PROBLEM DETAILS
Nothing but the lines from the start of the entries through the line containing "Given: Click the national emblem logo" should appear in the answer, each given exactly.

________

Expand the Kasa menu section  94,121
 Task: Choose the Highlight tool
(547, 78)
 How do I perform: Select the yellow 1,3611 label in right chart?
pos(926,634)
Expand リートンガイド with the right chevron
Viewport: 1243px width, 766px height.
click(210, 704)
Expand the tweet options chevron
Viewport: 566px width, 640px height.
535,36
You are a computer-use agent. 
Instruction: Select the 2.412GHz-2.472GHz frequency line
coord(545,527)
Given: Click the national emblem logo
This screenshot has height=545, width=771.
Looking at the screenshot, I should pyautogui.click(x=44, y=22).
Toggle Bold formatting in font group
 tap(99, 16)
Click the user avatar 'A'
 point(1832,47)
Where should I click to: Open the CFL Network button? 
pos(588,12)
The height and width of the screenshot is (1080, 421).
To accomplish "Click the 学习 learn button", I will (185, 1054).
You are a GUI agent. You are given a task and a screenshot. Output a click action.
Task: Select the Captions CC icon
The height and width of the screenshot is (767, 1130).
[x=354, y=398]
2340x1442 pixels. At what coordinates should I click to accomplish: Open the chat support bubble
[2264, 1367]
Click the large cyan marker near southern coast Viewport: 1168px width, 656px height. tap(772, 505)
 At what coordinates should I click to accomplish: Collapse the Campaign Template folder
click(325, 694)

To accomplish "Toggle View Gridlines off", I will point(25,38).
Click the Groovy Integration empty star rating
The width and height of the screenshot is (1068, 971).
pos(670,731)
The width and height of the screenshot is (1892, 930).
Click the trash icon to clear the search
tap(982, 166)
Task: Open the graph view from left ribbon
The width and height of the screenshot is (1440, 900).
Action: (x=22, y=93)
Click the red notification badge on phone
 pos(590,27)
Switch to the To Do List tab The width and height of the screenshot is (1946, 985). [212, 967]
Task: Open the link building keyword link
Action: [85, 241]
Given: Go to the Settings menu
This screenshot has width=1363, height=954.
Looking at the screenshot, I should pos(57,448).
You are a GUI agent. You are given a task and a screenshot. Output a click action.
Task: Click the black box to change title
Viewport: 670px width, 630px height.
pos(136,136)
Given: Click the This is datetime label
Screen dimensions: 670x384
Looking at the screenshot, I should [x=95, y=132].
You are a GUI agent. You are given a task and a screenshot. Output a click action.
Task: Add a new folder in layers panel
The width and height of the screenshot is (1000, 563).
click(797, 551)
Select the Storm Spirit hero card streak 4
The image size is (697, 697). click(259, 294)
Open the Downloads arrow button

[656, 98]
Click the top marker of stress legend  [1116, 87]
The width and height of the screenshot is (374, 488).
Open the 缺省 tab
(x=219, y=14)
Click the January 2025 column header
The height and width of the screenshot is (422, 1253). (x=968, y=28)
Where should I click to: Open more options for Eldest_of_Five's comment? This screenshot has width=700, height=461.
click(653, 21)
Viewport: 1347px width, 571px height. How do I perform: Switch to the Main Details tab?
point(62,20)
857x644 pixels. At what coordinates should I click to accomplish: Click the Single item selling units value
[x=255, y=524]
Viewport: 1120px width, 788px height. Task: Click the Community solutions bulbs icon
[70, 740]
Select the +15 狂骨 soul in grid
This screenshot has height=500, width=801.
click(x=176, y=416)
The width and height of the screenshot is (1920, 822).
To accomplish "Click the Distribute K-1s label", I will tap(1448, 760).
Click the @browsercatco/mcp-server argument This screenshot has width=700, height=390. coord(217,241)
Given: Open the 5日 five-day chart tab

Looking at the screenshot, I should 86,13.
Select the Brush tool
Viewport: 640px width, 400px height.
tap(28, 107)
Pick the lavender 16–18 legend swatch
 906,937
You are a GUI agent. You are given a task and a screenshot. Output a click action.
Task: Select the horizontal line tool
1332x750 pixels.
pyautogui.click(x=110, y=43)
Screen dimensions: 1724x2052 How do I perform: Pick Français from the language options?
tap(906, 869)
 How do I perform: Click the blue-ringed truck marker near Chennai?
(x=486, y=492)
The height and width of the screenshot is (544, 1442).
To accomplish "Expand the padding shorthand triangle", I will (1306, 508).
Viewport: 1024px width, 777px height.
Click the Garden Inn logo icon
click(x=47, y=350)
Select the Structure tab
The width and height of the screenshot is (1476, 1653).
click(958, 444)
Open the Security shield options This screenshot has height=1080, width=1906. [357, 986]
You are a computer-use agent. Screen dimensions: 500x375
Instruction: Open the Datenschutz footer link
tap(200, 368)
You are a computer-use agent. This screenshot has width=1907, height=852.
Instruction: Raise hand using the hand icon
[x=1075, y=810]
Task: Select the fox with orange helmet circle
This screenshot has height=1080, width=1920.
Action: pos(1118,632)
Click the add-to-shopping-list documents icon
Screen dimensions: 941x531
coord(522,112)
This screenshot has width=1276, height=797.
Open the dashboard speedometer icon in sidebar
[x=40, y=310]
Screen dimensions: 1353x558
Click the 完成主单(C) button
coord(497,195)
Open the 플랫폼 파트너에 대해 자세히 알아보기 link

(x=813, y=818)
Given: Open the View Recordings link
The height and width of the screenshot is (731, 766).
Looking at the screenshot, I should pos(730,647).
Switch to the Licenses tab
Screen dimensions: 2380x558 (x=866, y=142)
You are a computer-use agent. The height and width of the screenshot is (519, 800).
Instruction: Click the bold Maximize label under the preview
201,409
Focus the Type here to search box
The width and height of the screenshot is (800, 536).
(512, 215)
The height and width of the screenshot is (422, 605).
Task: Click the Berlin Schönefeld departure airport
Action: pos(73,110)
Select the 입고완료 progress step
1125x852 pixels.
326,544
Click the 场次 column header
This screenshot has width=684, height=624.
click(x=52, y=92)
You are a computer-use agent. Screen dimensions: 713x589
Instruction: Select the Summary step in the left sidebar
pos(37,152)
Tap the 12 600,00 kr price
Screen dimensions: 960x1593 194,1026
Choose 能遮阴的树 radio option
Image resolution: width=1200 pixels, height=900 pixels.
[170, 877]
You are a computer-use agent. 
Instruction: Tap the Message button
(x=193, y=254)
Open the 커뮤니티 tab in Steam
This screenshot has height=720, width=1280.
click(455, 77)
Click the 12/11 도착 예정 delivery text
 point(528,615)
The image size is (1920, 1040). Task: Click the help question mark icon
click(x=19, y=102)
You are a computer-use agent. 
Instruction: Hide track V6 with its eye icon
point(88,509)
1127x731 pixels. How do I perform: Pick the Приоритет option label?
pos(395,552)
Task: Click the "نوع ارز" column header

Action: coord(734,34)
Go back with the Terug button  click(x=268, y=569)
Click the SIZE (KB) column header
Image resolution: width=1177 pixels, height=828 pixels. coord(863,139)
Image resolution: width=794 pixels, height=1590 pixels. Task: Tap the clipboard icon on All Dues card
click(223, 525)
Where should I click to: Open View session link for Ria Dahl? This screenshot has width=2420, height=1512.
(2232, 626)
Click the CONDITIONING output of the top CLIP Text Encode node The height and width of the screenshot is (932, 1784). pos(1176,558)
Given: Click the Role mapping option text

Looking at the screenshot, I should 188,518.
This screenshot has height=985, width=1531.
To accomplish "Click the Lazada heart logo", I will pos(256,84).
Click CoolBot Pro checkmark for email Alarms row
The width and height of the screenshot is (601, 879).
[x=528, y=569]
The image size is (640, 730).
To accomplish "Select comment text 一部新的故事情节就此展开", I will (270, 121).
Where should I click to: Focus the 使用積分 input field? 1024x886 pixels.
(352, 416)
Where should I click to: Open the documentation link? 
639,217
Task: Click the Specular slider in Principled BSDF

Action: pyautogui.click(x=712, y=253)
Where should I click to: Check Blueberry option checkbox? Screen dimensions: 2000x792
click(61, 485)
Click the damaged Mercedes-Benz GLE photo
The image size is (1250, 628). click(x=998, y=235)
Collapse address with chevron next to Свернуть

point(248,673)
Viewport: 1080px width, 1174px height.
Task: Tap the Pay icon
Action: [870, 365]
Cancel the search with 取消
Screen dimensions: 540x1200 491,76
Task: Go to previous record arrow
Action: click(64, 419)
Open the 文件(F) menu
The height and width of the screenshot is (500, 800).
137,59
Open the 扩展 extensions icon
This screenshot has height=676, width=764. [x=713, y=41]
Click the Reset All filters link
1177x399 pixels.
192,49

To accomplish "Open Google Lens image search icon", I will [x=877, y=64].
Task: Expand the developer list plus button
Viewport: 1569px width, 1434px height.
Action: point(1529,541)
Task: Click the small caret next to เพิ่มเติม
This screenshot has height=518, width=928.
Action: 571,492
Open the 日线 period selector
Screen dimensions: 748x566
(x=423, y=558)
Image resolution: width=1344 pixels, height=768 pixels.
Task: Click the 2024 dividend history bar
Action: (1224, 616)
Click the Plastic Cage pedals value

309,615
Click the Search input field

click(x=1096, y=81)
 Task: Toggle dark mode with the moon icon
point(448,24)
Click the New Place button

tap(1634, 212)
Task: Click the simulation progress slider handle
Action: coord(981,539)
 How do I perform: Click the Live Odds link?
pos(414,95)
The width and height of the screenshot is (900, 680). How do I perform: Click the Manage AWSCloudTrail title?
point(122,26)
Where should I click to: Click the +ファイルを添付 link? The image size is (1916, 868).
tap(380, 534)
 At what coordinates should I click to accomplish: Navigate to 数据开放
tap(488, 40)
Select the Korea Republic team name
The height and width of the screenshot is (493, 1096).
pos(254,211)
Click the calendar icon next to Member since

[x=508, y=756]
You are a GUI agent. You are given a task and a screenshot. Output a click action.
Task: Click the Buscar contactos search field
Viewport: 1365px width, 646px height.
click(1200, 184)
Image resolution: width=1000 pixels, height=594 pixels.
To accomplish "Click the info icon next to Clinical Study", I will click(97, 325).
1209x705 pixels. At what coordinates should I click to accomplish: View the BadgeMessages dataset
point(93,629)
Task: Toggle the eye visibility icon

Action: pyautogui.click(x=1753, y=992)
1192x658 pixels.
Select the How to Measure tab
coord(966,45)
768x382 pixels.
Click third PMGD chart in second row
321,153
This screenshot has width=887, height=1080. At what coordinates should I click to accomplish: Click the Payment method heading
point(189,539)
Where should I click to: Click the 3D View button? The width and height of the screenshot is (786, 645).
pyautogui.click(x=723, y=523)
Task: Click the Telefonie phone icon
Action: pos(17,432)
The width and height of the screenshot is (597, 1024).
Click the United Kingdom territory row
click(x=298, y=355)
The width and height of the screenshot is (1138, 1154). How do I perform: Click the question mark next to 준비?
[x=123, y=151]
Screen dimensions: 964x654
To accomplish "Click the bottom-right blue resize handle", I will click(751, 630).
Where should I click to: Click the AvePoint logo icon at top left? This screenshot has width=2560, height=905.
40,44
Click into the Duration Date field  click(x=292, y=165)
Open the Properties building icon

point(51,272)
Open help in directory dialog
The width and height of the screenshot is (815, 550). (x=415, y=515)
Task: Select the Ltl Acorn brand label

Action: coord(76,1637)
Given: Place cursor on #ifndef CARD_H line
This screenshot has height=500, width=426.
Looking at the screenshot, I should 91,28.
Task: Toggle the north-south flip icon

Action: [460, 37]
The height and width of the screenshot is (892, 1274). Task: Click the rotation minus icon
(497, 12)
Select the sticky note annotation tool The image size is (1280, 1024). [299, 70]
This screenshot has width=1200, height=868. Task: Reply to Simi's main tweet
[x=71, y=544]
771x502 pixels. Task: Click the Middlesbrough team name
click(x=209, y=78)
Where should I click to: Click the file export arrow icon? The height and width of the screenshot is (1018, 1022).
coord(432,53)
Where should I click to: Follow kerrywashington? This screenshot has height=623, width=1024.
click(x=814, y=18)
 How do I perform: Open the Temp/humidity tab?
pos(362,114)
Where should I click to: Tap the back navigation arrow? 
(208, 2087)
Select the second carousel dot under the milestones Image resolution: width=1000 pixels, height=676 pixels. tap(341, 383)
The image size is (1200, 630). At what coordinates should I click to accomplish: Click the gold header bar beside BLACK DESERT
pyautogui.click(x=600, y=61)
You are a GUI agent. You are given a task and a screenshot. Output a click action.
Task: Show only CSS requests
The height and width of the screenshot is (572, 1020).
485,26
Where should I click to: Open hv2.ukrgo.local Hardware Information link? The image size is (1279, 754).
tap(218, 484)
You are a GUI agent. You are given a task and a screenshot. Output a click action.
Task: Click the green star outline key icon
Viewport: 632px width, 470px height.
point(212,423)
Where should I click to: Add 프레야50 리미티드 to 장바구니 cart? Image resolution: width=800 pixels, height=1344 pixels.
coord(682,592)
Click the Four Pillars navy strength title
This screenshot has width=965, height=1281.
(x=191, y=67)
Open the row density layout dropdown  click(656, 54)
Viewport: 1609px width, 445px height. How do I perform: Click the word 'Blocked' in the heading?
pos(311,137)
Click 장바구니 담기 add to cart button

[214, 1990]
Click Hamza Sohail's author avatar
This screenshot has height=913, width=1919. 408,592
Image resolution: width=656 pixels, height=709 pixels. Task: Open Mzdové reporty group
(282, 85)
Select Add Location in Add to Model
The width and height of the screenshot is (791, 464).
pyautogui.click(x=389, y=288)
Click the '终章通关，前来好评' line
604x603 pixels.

________

SOLVED PROBLEM
Expand the Kasa menu section  94,121
 Task: Choose the Highlight tool
(547, 78)
 How do I perform: Select the yellow 1,3611 label in right chart?
pos(926,634)
Expand リートンガイド with the right chevron
Viewport: 1243px width, 766px height.
click(210, 704)
Expand the tweet options chevron
Viewport: 566px width, 640px height.
535,36
You are a computer-use agent. 
Instruction: Select the 2.412GHz-2.472GHz frequency line
coord(545,527)
Given: Click the national emblem logo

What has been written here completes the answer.